Il 14 ottobre 1980 si svolse a Torino  la celebre “marcia dei quarantamila”, che chiuse un ciclo di lotte, lungo oltre un decennio, della classe operaia italiana.  Proponiamo ai nostri lettori ampi estratti di un articolo pubblicato su FalceMartello 23 dell’ottobre 1988 sui 35 giorni della lotta della Fiat: riteniamo che mantenga la sua attualità sulle cause della sconfitta e sugli insegnamenti che ancora oggi possono trarre i giovani e i lavoratori di questo paese.
Sul periodo fondamentale per la storia del movimento operaio italiano che va dall’Autunno caldo alla sconfitta della Fiat del 1980, rimandiamo agli approfondimenti disponibili su questo sito.

Sono le 16,30 dell’11 settembre 1980. Alla sede torinese di Cgil-Cisl-Uil tre commessi dell’Unione industriali consegnano altrettante raccomandate a mano; sono l’annuncio da parte della Fiat di 14.496 licenziamenti.

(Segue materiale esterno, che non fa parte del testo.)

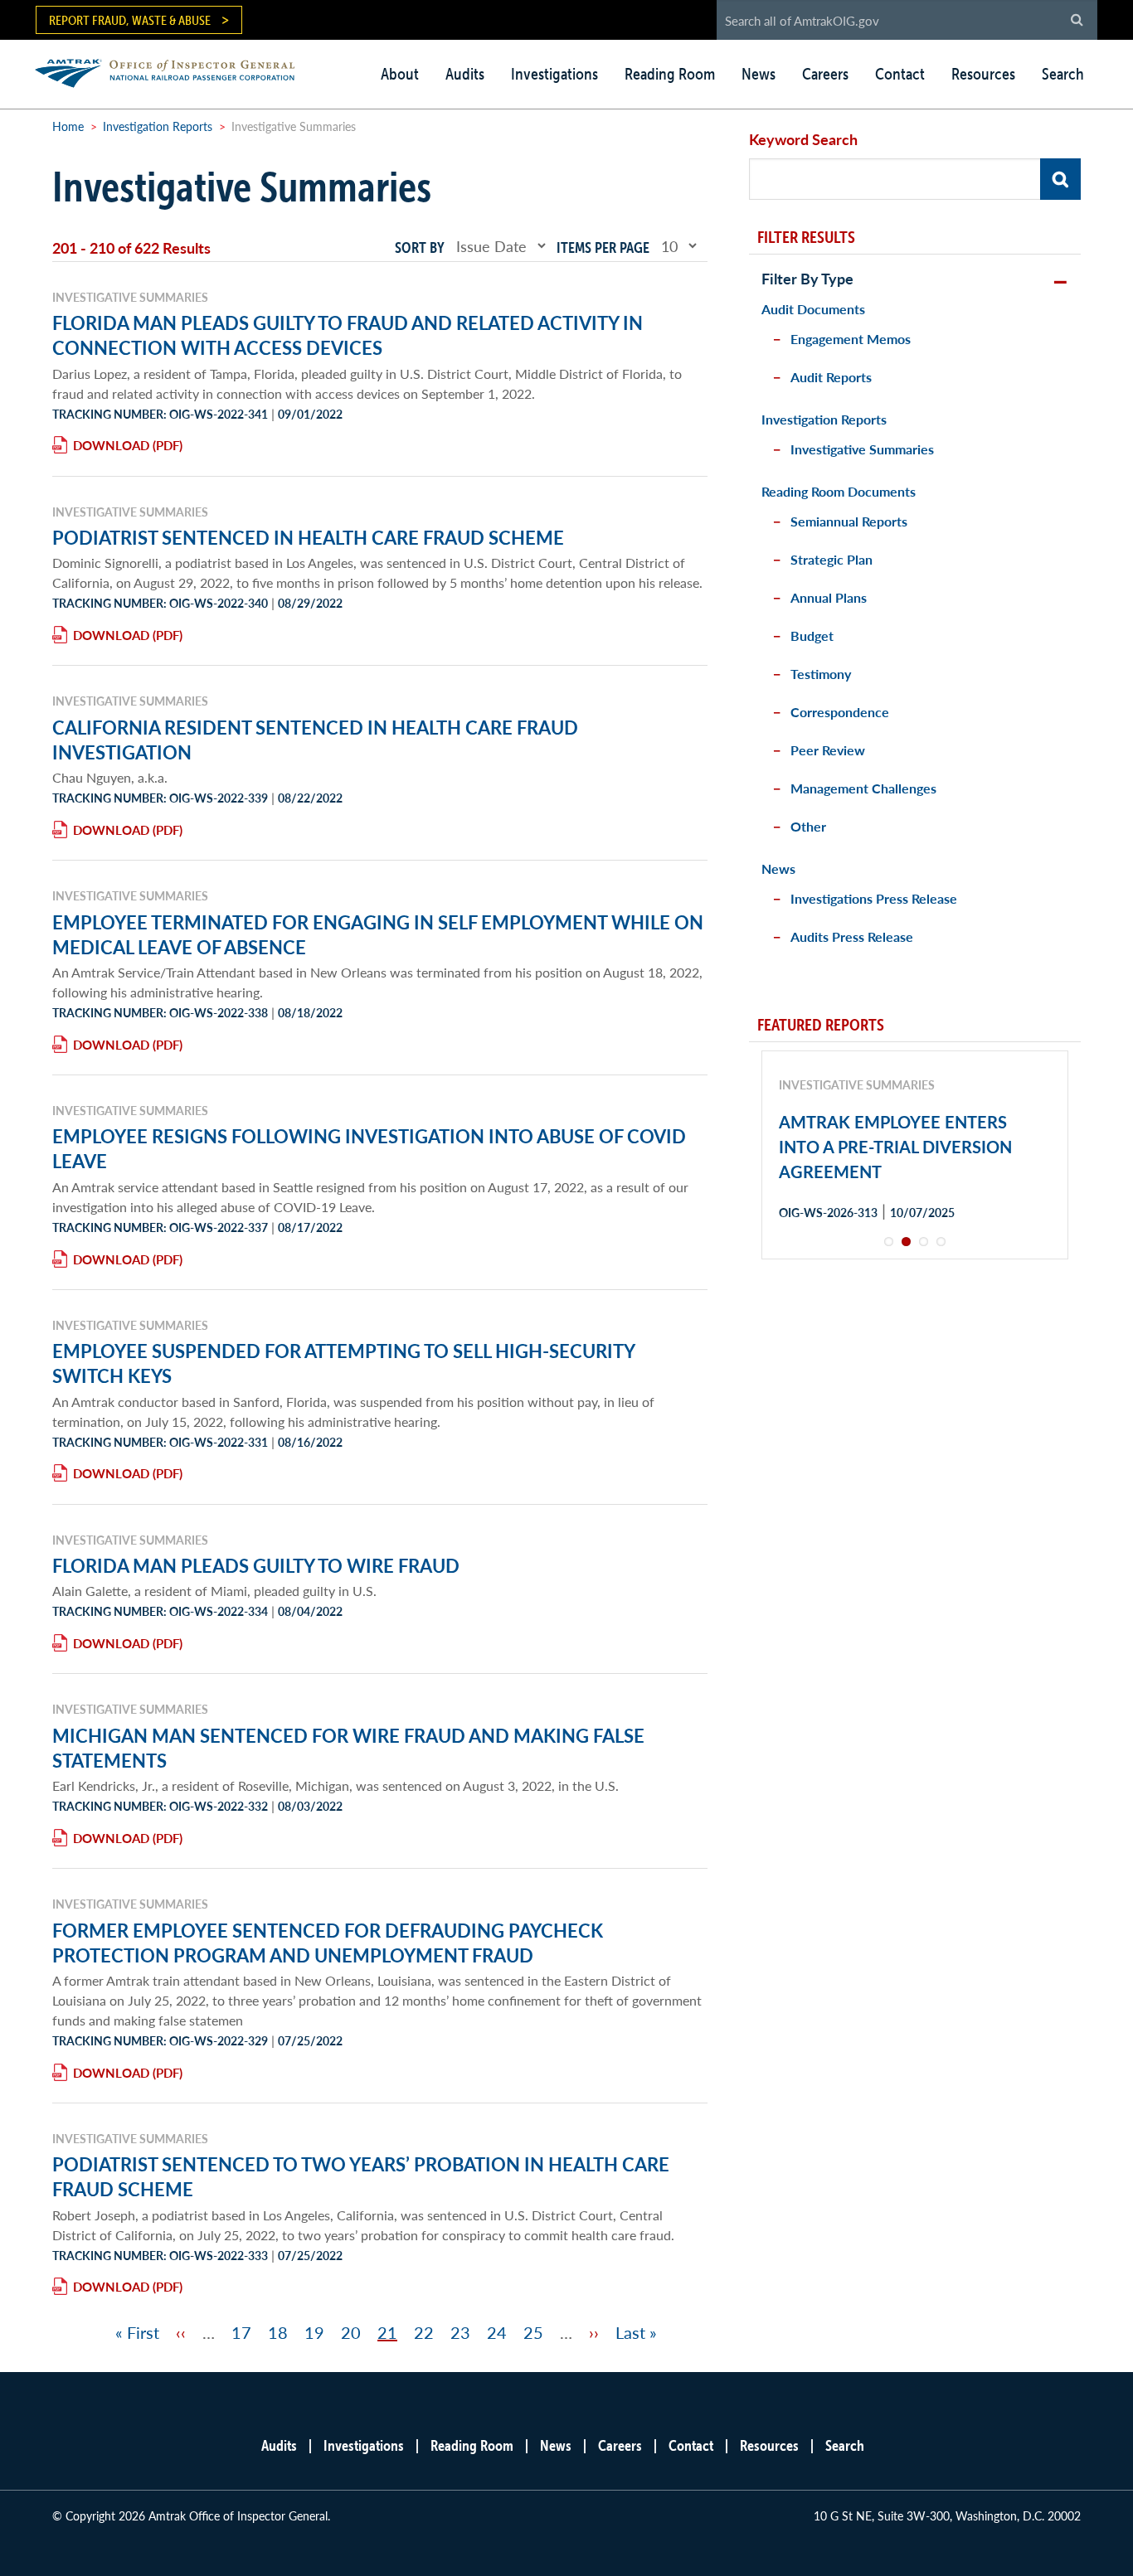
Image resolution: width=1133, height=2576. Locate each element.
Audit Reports (831, 376)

È l’atto di apertura della vertenza sindacale più dura e determinante dalla fine della Seconda guerra mondiale, in Italia. L’esito di quello scontro di classe pesa ancora in modo notevole sui rapporti di forza tra lavoratori e padronato, ancora oggi e in tutti i settori della classe lavoratrice. Per capire lo sviluppo e le conseguenze, è necessario indagare sul contesto storico dello scontro.

L’autunno caldo

Allora la classe operaia italiana usciva da un periodo di lotte acutissime lungo più di un decennio. Era un periodo preparato dalle lotte di fabbrica tra il ’65 e il ’68 ed esploso nell’autunno 1969: l’autunno caldo. Gli operai italiani avevano vissuto un ventennio di durissima repressione in fabbrica. I benefici del boom economico degli anni ’50-’60 avevano riguardato i lavoratori industriali solo in termini di maggiore occupazione, mentre il tenore di vita degli operai già occupati nell’industria era pressoché fermo da quasi vent’anni.

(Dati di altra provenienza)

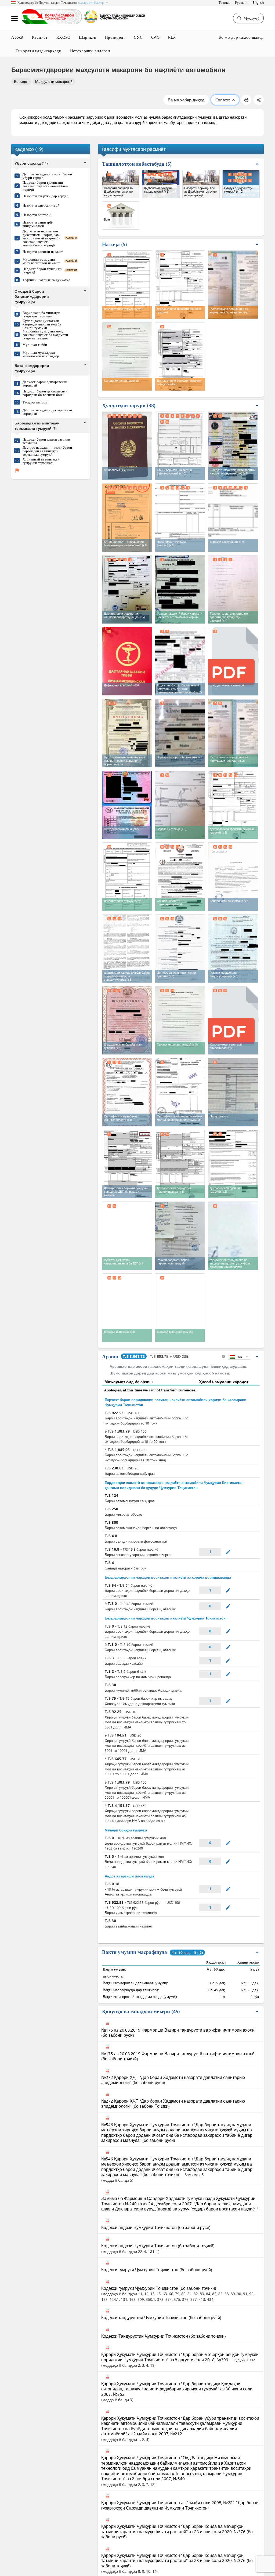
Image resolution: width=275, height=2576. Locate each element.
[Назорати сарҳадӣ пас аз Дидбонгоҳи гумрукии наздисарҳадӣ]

Con le lotte che si aprono alla fine degli anni ’60 i lavoratori italiani modificano i rapporti di forza sindacali a loro favore e si riappropriano di parte del salario loro estorto dai padroni con lo sfruttamento intensissimo degli anni precedenti.

La crisi del ’74-’75 e la svolta dell’Eur

A partire dal 1974 il quadro economico mondiale comincia a cambiare; negli anni ’74-’75 arriva la prima crisi di sovrapproduzione del capitalismo dalla fine della Seconda guerra mondiale. La domanda sul mercato si restringe, la concorrenza fra i capitalisti si fa più accanita.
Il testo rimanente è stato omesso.